WORK INSTRUCTION: Copy all the lines of the data that include the word "язково".

[Items from a dataset]
==========
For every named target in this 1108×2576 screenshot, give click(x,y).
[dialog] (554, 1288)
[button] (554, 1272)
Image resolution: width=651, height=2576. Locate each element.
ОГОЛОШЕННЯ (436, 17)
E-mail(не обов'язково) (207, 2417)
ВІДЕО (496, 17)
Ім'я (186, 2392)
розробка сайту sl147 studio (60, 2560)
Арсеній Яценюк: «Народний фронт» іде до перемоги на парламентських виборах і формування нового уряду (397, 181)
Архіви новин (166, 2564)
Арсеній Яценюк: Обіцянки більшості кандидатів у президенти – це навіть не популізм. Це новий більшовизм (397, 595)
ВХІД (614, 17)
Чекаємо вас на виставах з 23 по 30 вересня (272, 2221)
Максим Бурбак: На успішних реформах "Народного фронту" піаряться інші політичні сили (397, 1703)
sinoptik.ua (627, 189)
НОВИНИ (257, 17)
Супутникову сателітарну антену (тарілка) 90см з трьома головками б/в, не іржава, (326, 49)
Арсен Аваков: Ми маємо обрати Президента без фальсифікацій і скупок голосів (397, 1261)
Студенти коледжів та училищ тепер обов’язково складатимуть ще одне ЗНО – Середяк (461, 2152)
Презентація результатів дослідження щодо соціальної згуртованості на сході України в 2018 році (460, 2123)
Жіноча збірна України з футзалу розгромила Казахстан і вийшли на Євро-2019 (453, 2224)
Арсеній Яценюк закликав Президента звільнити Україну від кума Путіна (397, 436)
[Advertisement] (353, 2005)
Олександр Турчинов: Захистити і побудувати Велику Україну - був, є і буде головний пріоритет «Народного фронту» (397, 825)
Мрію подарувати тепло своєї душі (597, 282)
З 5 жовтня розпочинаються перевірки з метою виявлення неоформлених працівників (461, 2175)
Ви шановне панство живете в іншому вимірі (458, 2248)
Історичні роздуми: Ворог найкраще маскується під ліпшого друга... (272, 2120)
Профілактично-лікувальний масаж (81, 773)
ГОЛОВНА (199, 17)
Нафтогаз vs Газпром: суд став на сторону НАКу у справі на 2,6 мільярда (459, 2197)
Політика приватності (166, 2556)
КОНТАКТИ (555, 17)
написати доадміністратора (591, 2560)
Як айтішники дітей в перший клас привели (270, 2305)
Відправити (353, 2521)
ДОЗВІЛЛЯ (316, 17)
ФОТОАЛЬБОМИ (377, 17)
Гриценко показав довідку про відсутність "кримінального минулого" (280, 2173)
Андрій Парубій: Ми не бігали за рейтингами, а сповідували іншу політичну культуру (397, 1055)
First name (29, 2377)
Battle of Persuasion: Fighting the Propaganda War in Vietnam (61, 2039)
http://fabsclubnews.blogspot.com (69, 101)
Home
==========
COMPLETED EXERCISE:
E-mail(не обов'язково) (207, 2417)
Студенти коледжів та училищ тепер обов’язково складатимуть ще одне ЗНО – Середяк (461, 2152)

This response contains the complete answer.